# Code Breaker



## #1 bro (Jan 12, 2009)

Everyone is saying we need more... uh, I dunno, _intelligent_ threads in forum games, so I decided to take the matters into my own hands. This game will make you think a bit more than the average forum game. It could be fun, I think, but then again, it might also be quickly pushed down the thread listing, buried under the waves of threads that get the most replies because they _don't_ require much thought. 

Anyway, the game goes like this: one player posts a code/cipher/encrypted message, and the other players must attempt to crack it. If you decipher the code, post the answer and the method you used to decipher it (in spoilers) then you get to post one of your own. For example:

person 1: 16 1 14 20 19
person 2: the answer is "pants", it's a simple letter to number cipher, a=1, b=2, etc. Here is my riddle: 76 73 79 78 (hint: think of the alt key) 
person 3: 



Spoiler



the answer is "lion", you convert numbers in ASCII to letters



Okay, let's see how well this works, shall we? I'll start. 

   

hint: look in the past to find your answer...


----------



## Dragon (Jan 12, 2009)

Cack? First letter of the Pokemon's preevo?


----------



## Blastoise Fortooate (Jan 12, 2009)

Actually, it would be Back


----------



## Dragon (Jan 12, 2009)

What? Oh, I thought it was Corphish >_< Well, I agree with Blastoise then.


----------



## #1 bro (Jan 12, 2009)

Zeta Reticuli said:


> If you decipher the code, post the answer and the method you used to decipher it (in spoilers) *then you get to post one of your own.*


Since you both failed at this, I'll just post another one myself. :) 

SVHGG 

(hint: q=m, w=n, etc.)


----------



## Dragon (Jan 12, 2009)

Grass? If q=m, w=n, then it's a reversed keyboard.

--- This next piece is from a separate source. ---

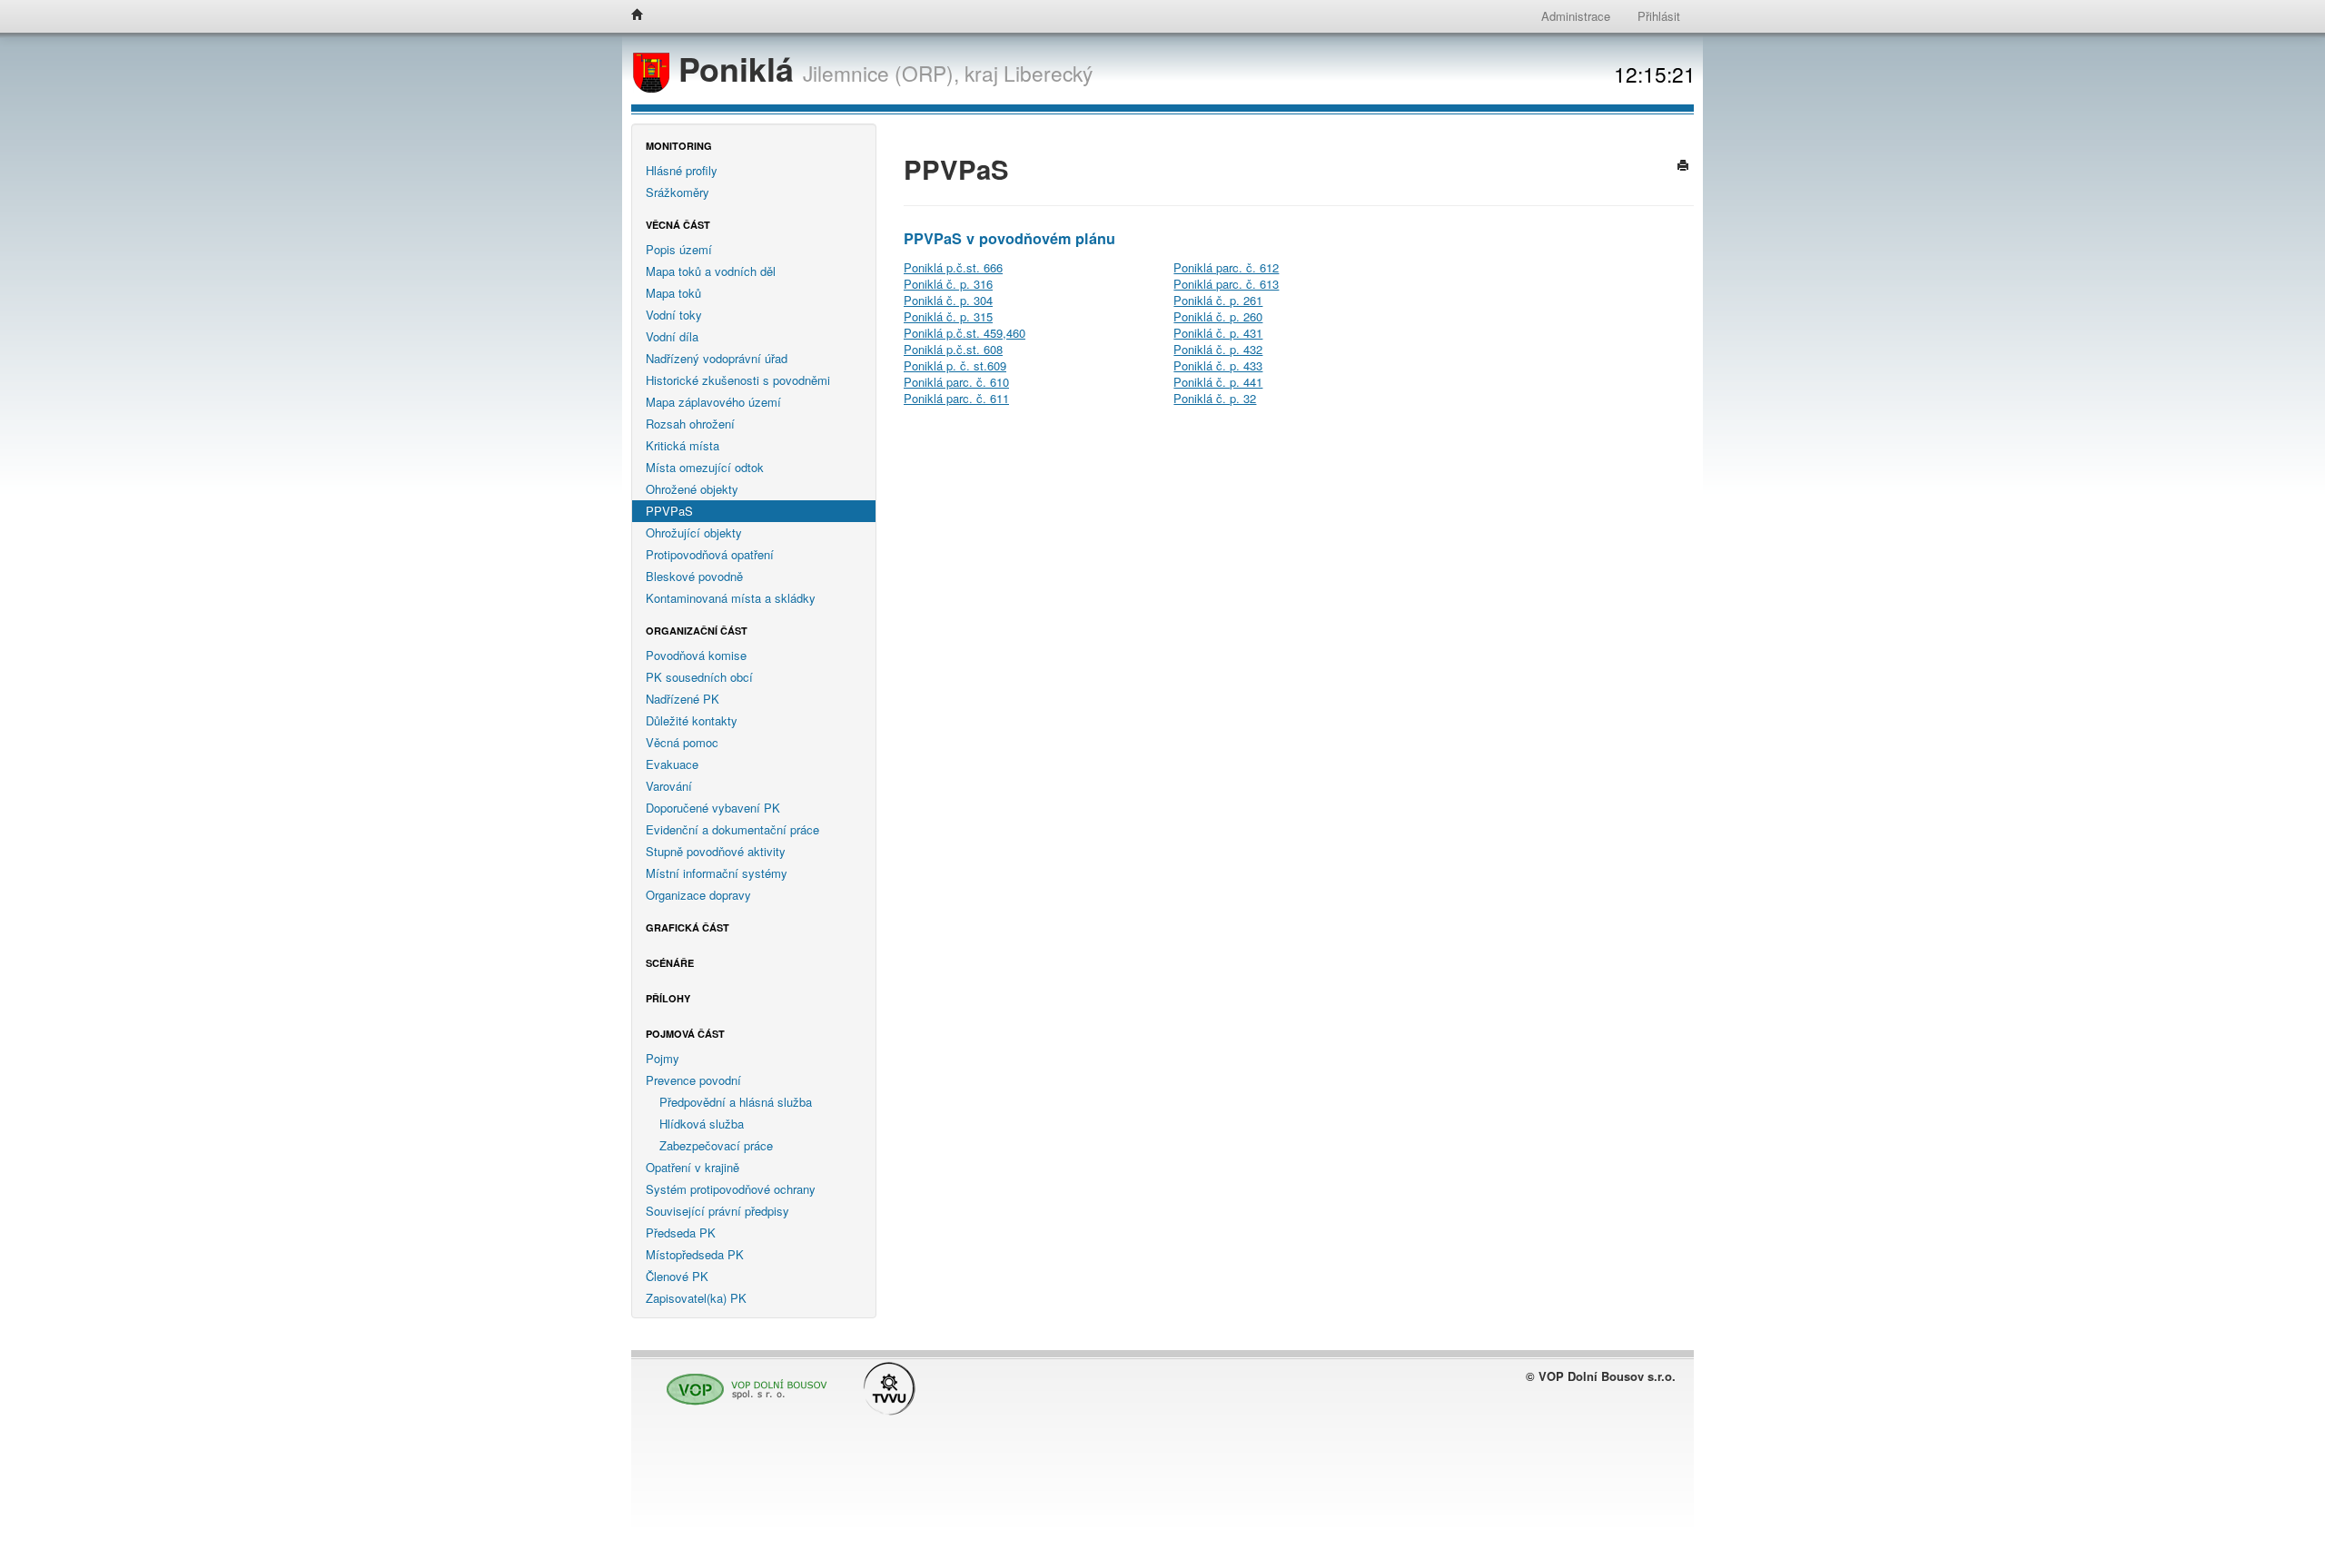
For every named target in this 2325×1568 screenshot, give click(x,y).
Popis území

So, onna mine... let's go with Pogeymans.

     

HINT: The number 2 is nice.


----------



## #1 bro (Jan 13, 2009)

normal, take the second letter of each pokemon's name

.-.- ---- -. -.- -- ..-- -. -.- .-- / -- --- / --. .- .-- ... --. .--- . - .-- -.-- .-.. / . ---- - / .-.- ... ... -.-- - --- . / -..- ... .-. - .. ... .- 

hint: today is opposite day


----------